Okpewho was the epitome of a man of letters for both his scholarship and fictional works are deep examinations of the African human condition, and combine expert analysis with shrewd acumen and a sophisticated knowledge of African literary traditions. He was the fine example of the scholar as an artist, or vice versa, as he eloquently argued in his important inaugural lecture: “The Portrait of An Artist as a Scholar,” delivered at the University of Ibadan in 1989. His first scholarly installments, The Epic in Africa: Towards a Poetics of Oral Performance (1979), and Myth in Africa: A Study of Its Aesthetics and Cultural Relevance (1983), constitute groundbreaking works in African Oral Literature, and established him as a giant in the field. Recognized by his peers as an organized and poised leader, he served as President of the International Society of Oral Literature in Africa (ISOLA) from 2002 to 2006.

He was also an accomplished fiction writer whose third novel, Tides, won the (British) Commonwealth Writers Prize for Africa. His last novel, Call Me By My Rightful Name (2004) testifies to Okpewho’s deep knowledge of the African Diaspora, and bridges his artistic persona with his scholarship in its sophisticated analysis of the legacies of slavery both in the Americas, and in Africa. Many do not know that Okpewho was also a poet and even tried his hand at filmmaking.

He was born on November 9, 1941 in the town of Agbor in the Delta State of Nigeria to David Okpewho and Regina Attoh. Both his parents were from Delta State but of different ethnicities. His father was Urhobo and his mother was Ibo. He spent most of his childhood in his mother’s hometown of Asaba in the Igbo-speaking part of the state, where he attended St. Patrick’s College. He later moved to Ibadan and attended Government College, which was then part of the University of London, graduating with a B. A. in Classics (First Class Honors) in 1964. It was in Ibadan that he met the legendary poet and playwright J.P. Clark whose work would later influence Okpewho’s scholarship. In fact, Clark’s translation of the Ozidi Saga (1977) inspired Okpewho’s last scholarly book, Blood on the Tides: The Ozidi Saga and Oral Epic Narratology (2014).
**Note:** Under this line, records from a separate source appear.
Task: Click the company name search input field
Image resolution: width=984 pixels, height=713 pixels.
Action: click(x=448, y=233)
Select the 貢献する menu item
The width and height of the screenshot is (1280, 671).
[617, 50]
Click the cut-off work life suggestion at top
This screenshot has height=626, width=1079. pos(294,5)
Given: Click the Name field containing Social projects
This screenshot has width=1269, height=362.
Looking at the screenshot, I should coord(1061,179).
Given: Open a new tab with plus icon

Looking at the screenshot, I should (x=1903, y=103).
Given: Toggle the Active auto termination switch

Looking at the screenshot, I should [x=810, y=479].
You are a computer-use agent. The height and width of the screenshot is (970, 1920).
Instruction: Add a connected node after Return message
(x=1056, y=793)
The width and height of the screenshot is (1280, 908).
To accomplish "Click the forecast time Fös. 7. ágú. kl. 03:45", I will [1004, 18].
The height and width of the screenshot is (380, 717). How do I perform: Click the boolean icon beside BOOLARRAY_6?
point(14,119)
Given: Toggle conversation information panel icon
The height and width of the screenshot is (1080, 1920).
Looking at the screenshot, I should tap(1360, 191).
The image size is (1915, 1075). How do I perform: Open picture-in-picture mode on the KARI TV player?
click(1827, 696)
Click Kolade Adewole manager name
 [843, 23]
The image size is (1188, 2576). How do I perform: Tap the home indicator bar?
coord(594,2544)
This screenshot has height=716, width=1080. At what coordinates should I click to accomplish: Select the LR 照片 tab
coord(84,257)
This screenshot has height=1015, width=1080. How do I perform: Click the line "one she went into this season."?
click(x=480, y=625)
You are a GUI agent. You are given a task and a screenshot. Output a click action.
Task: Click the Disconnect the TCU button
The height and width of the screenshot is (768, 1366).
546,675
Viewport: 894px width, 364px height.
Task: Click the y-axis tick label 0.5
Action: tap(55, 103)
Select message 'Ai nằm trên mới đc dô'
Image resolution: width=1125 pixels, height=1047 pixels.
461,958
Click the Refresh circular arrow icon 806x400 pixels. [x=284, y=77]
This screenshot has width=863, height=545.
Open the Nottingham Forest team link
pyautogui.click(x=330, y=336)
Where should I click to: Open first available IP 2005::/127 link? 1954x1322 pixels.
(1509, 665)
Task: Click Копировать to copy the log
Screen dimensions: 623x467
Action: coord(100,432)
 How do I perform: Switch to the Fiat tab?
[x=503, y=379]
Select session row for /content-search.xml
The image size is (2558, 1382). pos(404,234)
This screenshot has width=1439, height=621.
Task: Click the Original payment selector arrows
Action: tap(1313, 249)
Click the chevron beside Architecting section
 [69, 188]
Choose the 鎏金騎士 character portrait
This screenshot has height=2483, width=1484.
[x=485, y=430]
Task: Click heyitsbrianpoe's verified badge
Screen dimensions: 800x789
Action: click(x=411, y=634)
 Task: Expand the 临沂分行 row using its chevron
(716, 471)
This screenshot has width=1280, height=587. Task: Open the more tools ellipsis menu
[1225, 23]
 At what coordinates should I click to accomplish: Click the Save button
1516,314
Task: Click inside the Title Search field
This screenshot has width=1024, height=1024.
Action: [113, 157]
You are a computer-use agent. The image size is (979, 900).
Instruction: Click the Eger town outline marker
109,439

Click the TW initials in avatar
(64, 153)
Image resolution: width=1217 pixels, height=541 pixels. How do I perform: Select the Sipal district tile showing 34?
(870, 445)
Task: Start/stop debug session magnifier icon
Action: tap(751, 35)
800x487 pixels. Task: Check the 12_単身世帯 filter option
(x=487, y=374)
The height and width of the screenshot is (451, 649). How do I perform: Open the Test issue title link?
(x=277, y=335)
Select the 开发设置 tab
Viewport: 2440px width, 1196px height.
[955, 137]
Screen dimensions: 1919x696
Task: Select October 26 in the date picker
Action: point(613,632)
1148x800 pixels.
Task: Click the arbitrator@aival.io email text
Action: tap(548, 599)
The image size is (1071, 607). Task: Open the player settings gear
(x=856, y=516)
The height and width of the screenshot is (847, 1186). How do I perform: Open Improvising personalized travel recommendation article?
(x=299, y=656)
Okpewho worked briefly at Longman Publishers, where he also published his first novel, The Victims (1970). He was then admitted to the University of Denver where he received a Ph. D. in Comparative Literature in 1976. He also received a D. Lit. in Humanities from the University of London in 2000.

From 1974 to 1976, Okpewho taught at SUNY Buffalo. In 1976, he returned to Nigeria and taught at the University of Ibadan where he served as Associate Dean of Graduate Studies from 1979 to 1981, and chaired the English Department from 1987 to 1990. After a brief stint at Harvard University, Okpewho joined the faculty of SUNY Binghamton and served as chair of Africana Studies from 1991 to 1997. He was also a faculty in the departments of Comparative Literature and English. In 2004, he was recognized with a SUNY Distinguished Professorship in Humanities. Okpewho retired from teaching recently, and passed away on September 4, 2016 in Binghamton, NY. He is survived by Mary, his wife of 42 years, their four children, and seven grandchildren.

Abbreviated Bibliography

Scholarship
Blood On the Tides: The Ozidi Saga and Oral Epic Narratology, Rochester: Rochester University Press, 2014.
Once Upon a Kingdom: Myth, Hegemony, and Identity, Bloomington: Indiana University Press, 1998.
African Oral Literature: Background, Character, and Continuity, Bloomington: Indiana University Press, 1992.
Myth in Africa: Its Aesthetics and Cultural Relevance, Cambridge: Cambridge University Press, 1983.
The Epic in Africa: Toward a Poetic of Performance, New York: Columbia University Press, 1979.

Novels
Call Me By My Rightful Name, Trenton: Africa World Press, 2004.
Tides, London: Longman, 1993.
The Last Duty, London: Longman, 1981.
The Victims, London: Longman, 1970. American editions: Garden City: Doubleday Anchor, 1971. Washington, DC: Three Continents, 1980.